Кузнецов как раз поставил чай перед клиентом и сделал приглашающий жест рукой.

– Итак, Аркадий, скажите, знаете ли вы, что такое Мамврийский дуб?

– Уфф… Ну и вопросы вы задаете, батюшка. Куда мне? Нет, не знаю.

– А между тем это очень интересное дерево. И, думается, его изображение вы видели неоднократно. По крайней мере, если когда-нибудь видели икону Троицы. Но поскольку вы русский человек, то смею предположить, что рублевский вариант вам точно должен быть знаком?

– Можете не сомневаться, – заверил собеседника Аркадий.
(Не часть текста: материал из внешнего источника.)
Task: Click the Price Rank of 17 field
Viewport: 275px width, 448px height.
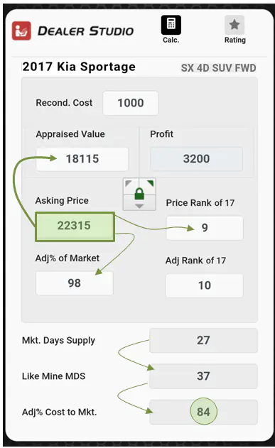Action: [205, 228]
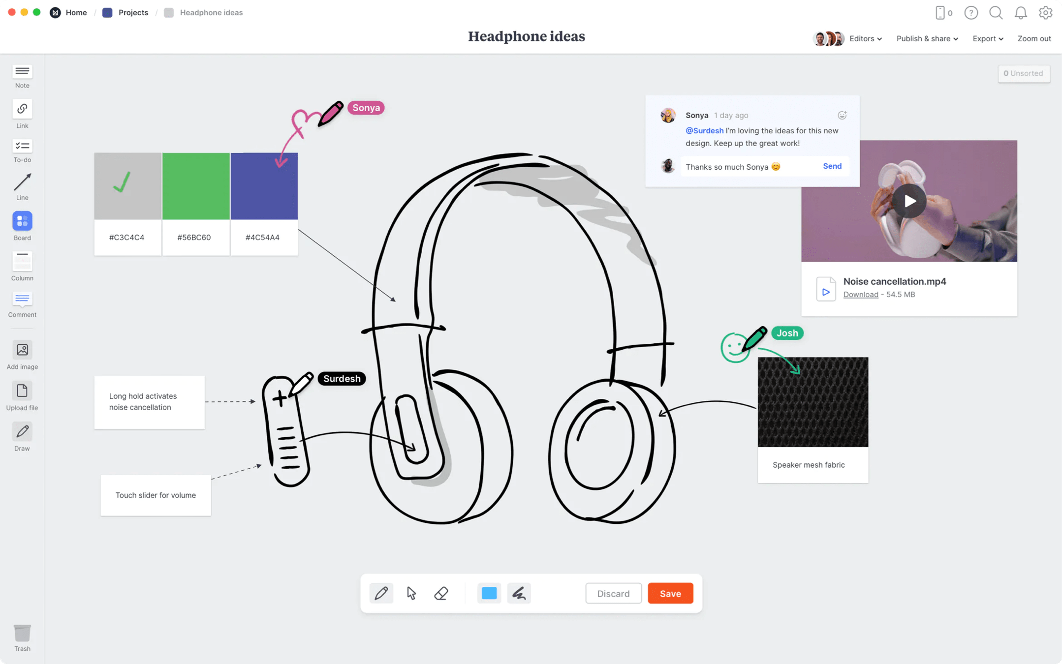Click the blue color fill swatch
This screenshot has width=1062, height=664.
pos(489,593)
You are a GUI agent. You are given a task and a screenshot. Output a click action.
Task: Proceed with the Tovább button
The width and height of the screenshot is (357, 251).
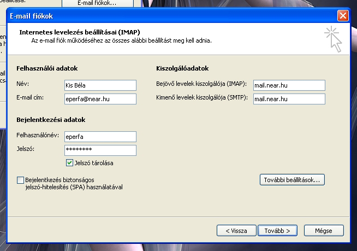click(277, 230)
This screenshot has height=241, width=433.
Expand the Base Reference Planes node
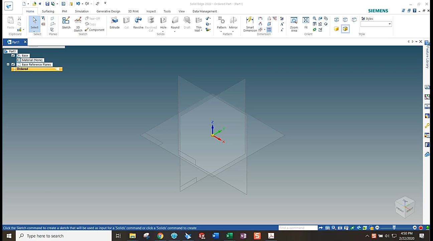click(8, 64)
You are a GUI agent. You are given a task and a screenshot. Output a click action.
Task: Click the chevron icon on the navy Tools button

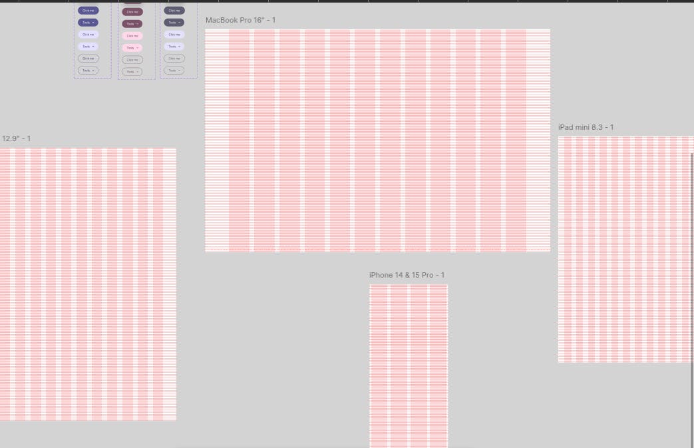(x=93, y=22)
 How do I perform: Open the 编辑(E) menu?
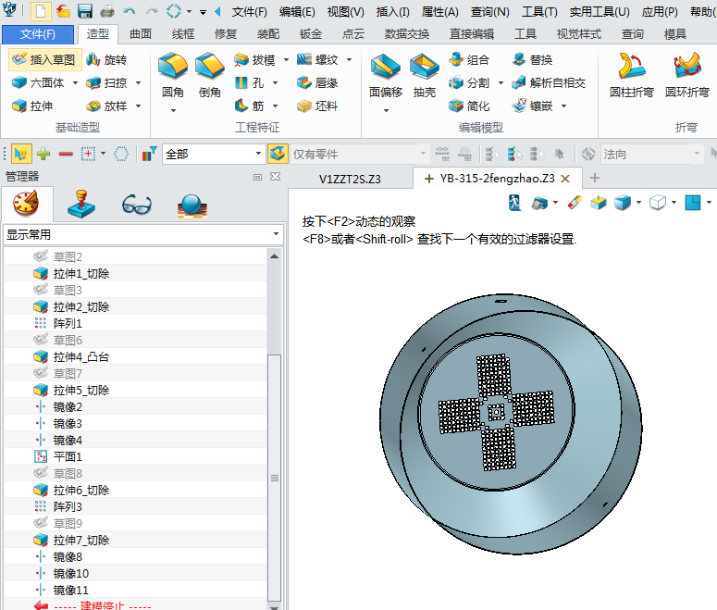point(297,12)
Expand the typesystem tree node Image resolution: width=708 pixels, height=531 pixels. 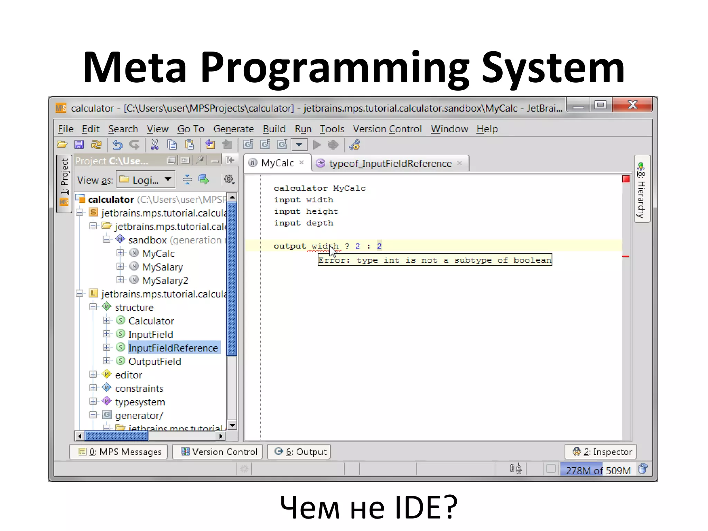point(93,401)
– Тогда вы видели и изображение дерева из дубравы Мамре, или, как его еще называют, Мамврийского дуба. Растение это примечательно тем, что, согласно Ветхому Завету, именно под ним Троица в виде трех ангелов явилась патриарху Аврааму и пообещала ему рождение сына, от которого произойдет великий народ. И там же был заключен первый договор между Богом и людьми, знаком которого стало обрезание.

– Как интересно! Но какое отношение это дерево имеет к нашей с вами беседе?

– Очень даже прямое. – Монах задумался, как бы подбирая слова или пытаясь принять решение, стоит ли продолжать начатую мысль. Но, решив, что и так уже очень далеко зашел, продолжил: – Дерево это существует до сих пор.

– Да вы что! Сколько же ему лет?

– Чуть больше четырех тысяч.

– Как такое может быть? Деревья, если только они не секвойи, так долго не живут.

– Ваш скептицизм вполне понятен, но здесь предание вполне точно – дуб есть, и он тот самый, под которым Авраам говорил с Богом. Только дерево очень, очень старое и за двадцатый век практически полностью высохло. Тем не менее еще пару десятилетий назад умудрялось сохранять живые листья.

– Не очень похоже на правду. Вы эти листья своими глазами видели?

– Нет, я видел фотографии, где они еще есть, датируемые девяностыми годами прошлого века. Фотографии цветные, ошибиться невозможно. И сам дуб, точнее то, что от него осталось, я тоже видел. К сожалению, он весь высох, правда успев дать два небольших отростка. Я застал их в тот момент, когда они были не длиннее двадцати-тридцати сантиметров и, честно говоря, не внушали оптимизма. Сейчас, насколько мне известно, дети дерева из дубравы Мамре уже подросли и выглядят более уверенно.

– Смотрите, как хорошо. Почему же тогда вы впадаете в пессимизм?

– И до этого дойдем, доктор.

Отец Серафим продолжал упорно называть Кузнецова доктором. Тот поначалу отнекивался от медицинской степени, но потом понял, что бороться бесполезно, и перестал обращать внимание на свой новый титул.

– Дело в том, – продолжил монах, – что дуб помимо живого напоминания о временах патриарха Авраама имеет еще одну функцию. Для всего православного мира он служит своеобразным индикатором, наравне с Благодатным огнем и Афоном. Потому что существует предание, возникшее на волне всеобщего увлечения эсхатологией где-то в конце Средних веков. Тогда заканчивалась Пасхалия, которую никто не решался продлевать, а также подходило к концу шестое тысячелетие от сотворения мира, начиналось седьмое, и очень многие, как в православном, так и в католическом мире, ждали неизбежного Апокалипсиса. Волнительные ожидания привели к тому, что возникла, если можно так сказать, система индикации, знаки которой должны просигнализировать, что вот оно – конец мира близко. И дуб вошел в число этих маркеров.